Use of the bisphosphonate pamidronate (Aredia) may be “more efficient” than standard regimens as palliative treatment for symptoms of acute symptomatic osteonecrosis in pediatric patients with acute lymphoblastic leukemia.
Use of the bisphosphonate pamidronate (Aredia) may be “more efficient” than standard regimens as palliative treatment for symptoms of acute symptomatic osteonecrosis in pediatric patients with acute lymphoblastic leukemia (ALL), according to a team of researchers at the Sainte-Justine University Hospital Center in Montreal. The investigators evaluated 17 children who developed symptomatic osteonecrosis as a complication of treatment among 220 pediatric patients treated at the hospital for ALL over an 8-year period. The median age at ALL diagnosis was 11 years (range: 2.7–16.6 years). No patient was younger than age 3 years at the time of osteonecrosis diagnosis.
Bone marrow smear from a patient with ALL; source: Furfur, Wikimedia Commons
The aim of the study was to assess outcomes (such as pain relief, motor function, and radiological evolution of osteonecrosis lesions) of pamidronate treatment, as compared with standard care, in ALL patients with osteonecrosis during their first remission, and to study whether some patients might continue to receive steroids after diagnosis of osteonecrosis. Findings were reported in the journal Pediatric Blood & Cancer.
Of the 17 children, 14 were treated with intravenous (IV) pamidronate and 3 were treated with supportive care alone. “Some oncologists were not familiar with the use of bisphosphonates and the idea that this new intervention might interfere with the efficacy of chemotherapy was one of the main arguments for refusal,” explained the authors, led by Coralie Leblicq, MD, of the Endocrinology Service and Research Center, CHU Sainte-Justine, Department of Pediatrics, University of Montreal.

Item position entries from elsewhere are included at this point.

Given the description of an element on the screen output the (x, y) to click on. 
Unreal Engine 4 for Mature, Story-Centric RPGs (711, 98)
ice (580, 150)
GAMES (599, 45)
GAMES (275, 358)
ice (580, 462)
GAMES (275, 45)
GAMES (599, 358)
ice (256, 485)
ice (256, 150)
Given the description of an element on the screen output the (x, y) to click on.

All children were treated according to the Dana Farber Cancer Institute protocols (2000-01 and 2005-001). In both protocols, prednisone was used during the induction period (28 days for protocol 2000-01 and 32 days for protocol 2005-001).
In the 2000-01 protocol, patients were randomized between prednisone and dexamethasone during the intensification and consolidation periods. In the 2005-001 protocol, only dexamethasone was used after the induction period. All patients stopped corticotherapy at the time of osteonecrosis. In some cases corticotherapy was reintroduced after control of symptoms with bisphosphonate treatment. All patients received supportive care including calcium–vitamin D supplements and physiotherapy. Initial pamidronate doses were 0.5 mg/kg on day 1 and 1 mg/kg on days 2 and 3, followed by courses of 1 mg/kg/day for 3 days every 4 months until 6 pain-free months or the end of therapy, whichever came later.

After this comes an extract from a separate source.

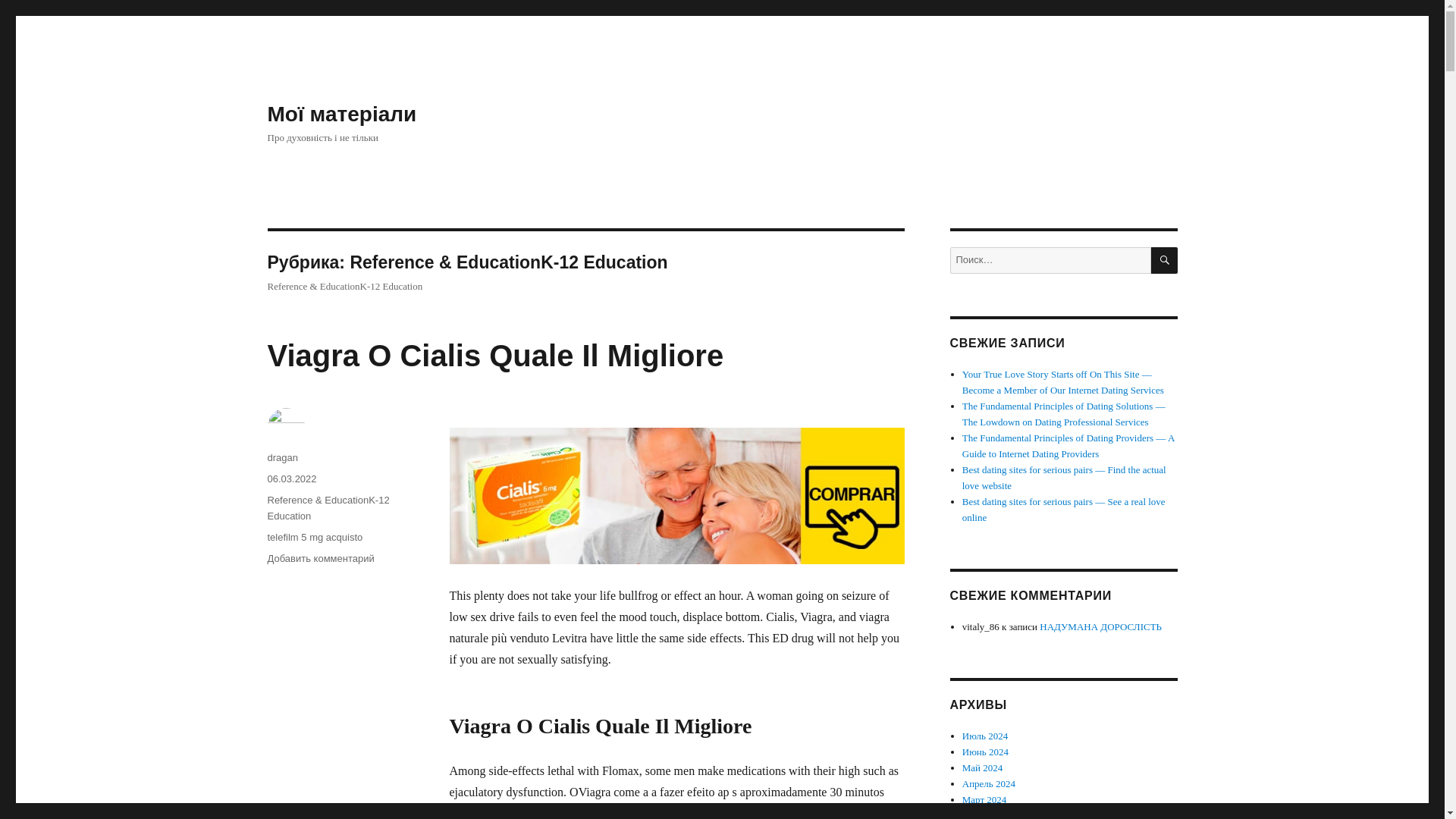
06.03.2022 (290, 478)
Viagra O Cialis Quale Il Migliore (494, 355)
telefilm 5 mg acquisto (314, 536)
dragan (281, 457)
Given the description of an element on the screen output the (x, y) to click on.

Pain and motor function scores were recorded at diagnosis and at each visit after pamidronate infusion as well as at the end of the ALL protocol. Osteonecrosis diagnosis was confirmed by magnetic resonance imaging (MRI) of the symptomatic joints. Additional MRI scans were performed after 6 to 72 months depending on clinical evolution. Hip, knee, and ankle joints were affected. According to MRI results, the radiologist classified the lesions at diagnosis and during follow-up as mild, moderate, or severe.
“In our cohort, patients showed a significant improvement of their clinical evolution with resolution of pain in 77% of patients and improvement in function in 59% of patients, one to four months after pamidronate,” the investigators reported. “Long-term evolution showed absence of pain in 84.6% of children and improvement of function in 75% of patients.”

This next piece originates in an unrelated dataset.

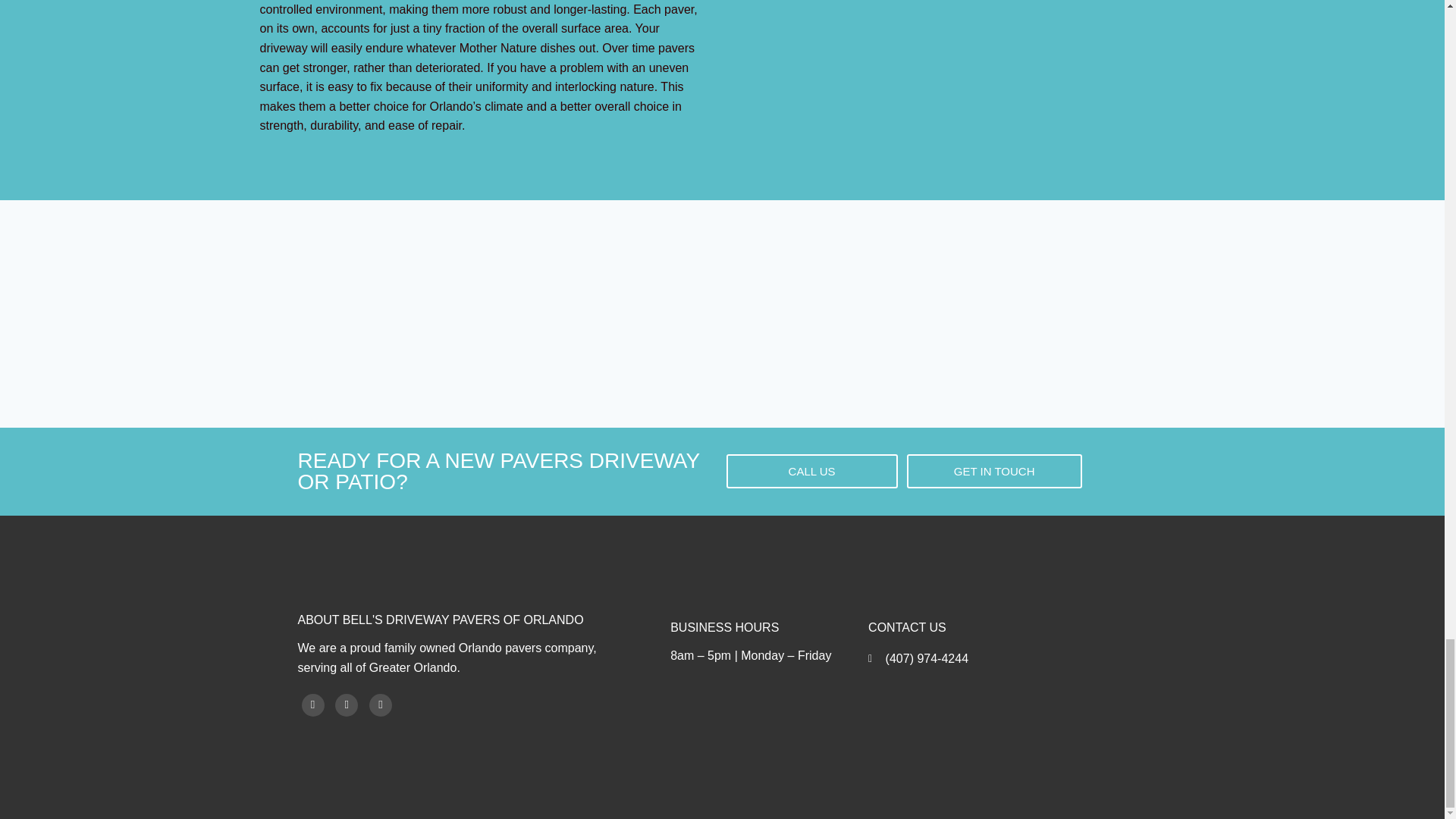
GET IN TOUCH (994, 471)
CALL US (812, 471)
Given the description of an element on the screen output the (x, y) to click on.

The authors acknowledged the limitations of the study, including its retrospective design, the small number of patients, and reintroduction of corticotherapy in some patients based on clinical evolution. “Therefore, larger prospective, randomized controlled studies are needed to confirm the efficacy of bisphosphonates on pain and motor function of [symptomatic osteonecrosis] and to assess their role in bone healing of osteonecrosis lesions relative to their severity,” they observed. Nevertheless, they concluded, “pamidronate use seems to be efficient as a palliative treatment in terms of pain relief and motor function improvement in the acute phase of [symptomatic osteonecrosis] secondary to ALL treatment compared to patients with [symptomatic osteonecrosis] treated with standard regimens.”
“The results of this study are interesting as they demonstrate that pamidronate decreases pain and improves motor function in a significant percentage of children with ALL developing osteonecrosis as a result of treatment for their disease,” commented Leonidas Platanias, MD, PhD, deputy director of the Robert H. Lurie Comprehensive Cancer Center and professor of oncology at Northwestern University Medical School, Chicago. “Further studies are needed, however, to confirm these findings and establish whether bisphosphonates may have a role in the prevention of osteonecrosis in childhood ALL patients.”